* Supplied data *
:::::

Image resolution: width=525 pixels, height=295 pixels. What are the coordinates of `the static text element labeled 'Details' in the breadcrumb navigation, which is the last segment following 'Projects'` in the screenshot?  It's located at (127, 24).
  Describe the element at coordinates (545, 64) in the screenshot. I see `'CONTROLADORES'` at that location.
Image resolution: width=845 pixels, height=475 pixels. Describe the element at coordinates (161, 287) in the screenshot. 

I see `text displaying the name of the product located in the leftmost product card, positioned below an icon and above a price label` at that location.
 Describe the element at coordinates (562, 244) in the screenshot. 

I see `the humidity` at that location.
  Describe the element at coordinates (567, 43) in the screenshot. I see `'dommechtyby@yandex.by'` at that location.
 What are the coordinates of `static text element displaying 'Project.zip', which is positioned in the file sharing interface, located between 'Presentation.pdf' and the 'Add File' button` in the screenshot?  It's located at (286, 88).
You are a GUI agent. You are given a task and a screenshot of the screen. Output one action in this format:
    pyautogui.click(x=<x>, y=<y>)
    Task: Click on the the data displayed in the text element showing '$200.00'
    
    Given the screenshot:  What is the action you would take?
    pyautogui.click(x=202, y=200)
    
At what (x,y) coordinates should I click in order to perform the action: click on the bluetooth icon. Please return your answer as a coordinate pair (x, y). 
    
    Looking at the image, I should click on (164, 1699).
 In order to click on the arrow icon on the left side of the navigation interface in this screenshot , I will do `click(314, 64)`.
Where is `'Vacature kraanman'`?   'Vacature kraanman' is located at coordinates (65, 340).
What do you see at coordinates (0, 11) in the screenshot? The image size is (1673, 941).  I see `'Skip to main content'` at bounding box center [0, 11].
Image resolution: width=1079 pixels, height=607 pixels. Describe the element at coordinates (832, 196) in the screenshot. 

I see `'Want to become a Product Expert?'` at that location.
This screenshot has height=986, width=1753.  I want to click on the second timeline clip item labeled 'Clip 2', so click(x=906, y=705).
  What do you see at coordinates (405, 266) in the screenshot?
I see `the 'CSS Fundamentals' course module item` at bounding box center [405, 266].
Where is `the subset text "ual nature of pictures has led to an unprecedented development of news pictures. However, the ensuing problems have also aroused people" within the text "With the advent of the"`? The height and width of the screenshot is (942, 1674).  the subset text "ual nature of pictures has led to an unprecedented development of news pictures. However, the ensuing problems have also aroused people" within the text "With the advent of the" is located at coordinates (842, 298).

:::::

Copy all the entries above again, putting "Screen size" in place of each "Image resolution" and changing nothing else.

Screen size: width=525 pixels, height=295 pixels. What are the coordinates of `the static text element labeled 'Details' in the breadcrumb navigation, which is the last segment following 'Projects'` in the screenshot?  It's located at (127, 24).
  Describe the element at coordinates (545, 64) in the screenshot. I see `'CONTROLADORES'` at that location.
Screen size: width=845 pixels, height=475 pixels. Describe the element at coordinates (161, 287) in the screenshot. 

I see `text displaying the name of the product located in the leftmost product card, positioned below an icon and above a price label` at that location.
 Describe the element at coordinates (562, 244) in the screenshot. 

I see `the humidity` at that location.
  Describe the element at coordinates (567, 43) in the screenshot. I see `'dommechtyby@yandex.by'` at that location.
 What are the coordinates of `static text element displaying 'Project.zip', which is positioned in the file sharing interface, located between 'Presentation.pdf' and the 'Add File' button` in the screenshot?  It's located at (286, 88).
You are a GUI agent. You are given a task and a screenshot of the screen. Output one action in this format:
    pyautogui.click(x=<x>, y=<y>)
    Task: Click on the the data displayed in the text element showing '$200.00'
    
    Given the screenshot:  What is the action you would take?
    pyautogui.click(x=202, y=200)
    
At what (x,y) coordinates should I click in order to perform the action: click on the bluetooth icon. Please return your answer as a coordinate pair (x, y). 
    
    Looking at the image, I should click on (164, 1699).
 In order to click on the arrow icon on the left side of the navigation interface in this screenshot , I will do `click(314, 64)`.
Where is `'Vacature kraanman'`?   'Vacature kraanman' is located at coordinates (65, 340).
What do you see at coordinates (0, 11) in the screenshot? The image size is (1673, 941).  I see `'Skip to main content'` at bounding box center [0, 11].
Screen size: width=1079 pixels, height=607 pixels. Describe the element at coordinates (832, 196) in the screenshot. 

I see `'Want to become a Product Expert?'` at that location.
This screenshot has height=986, width=1753.  I want to click on the second timeline clip item labeled 'Clip 2', so click(x=906, y=705).
  What do you see at coordinates (405, 266) in the screenshot?
I see `the 'CSS Fundamentals' course module item` at bounding box center [405, 266].
Where is `the subset text "ual nature of pictures has led to an unprecedented development of news pictures. However, the ensuing problems have also aroused people" within the text "With the advent of the"`? The height and width of the screenshot is (942, 1674).  the subset text "ual nature of pictures has led to an unprecedented development of news pictures. However, the ensuing problems have also aroused people" within the text "With the advent of the" is located at coordinates (842, 298).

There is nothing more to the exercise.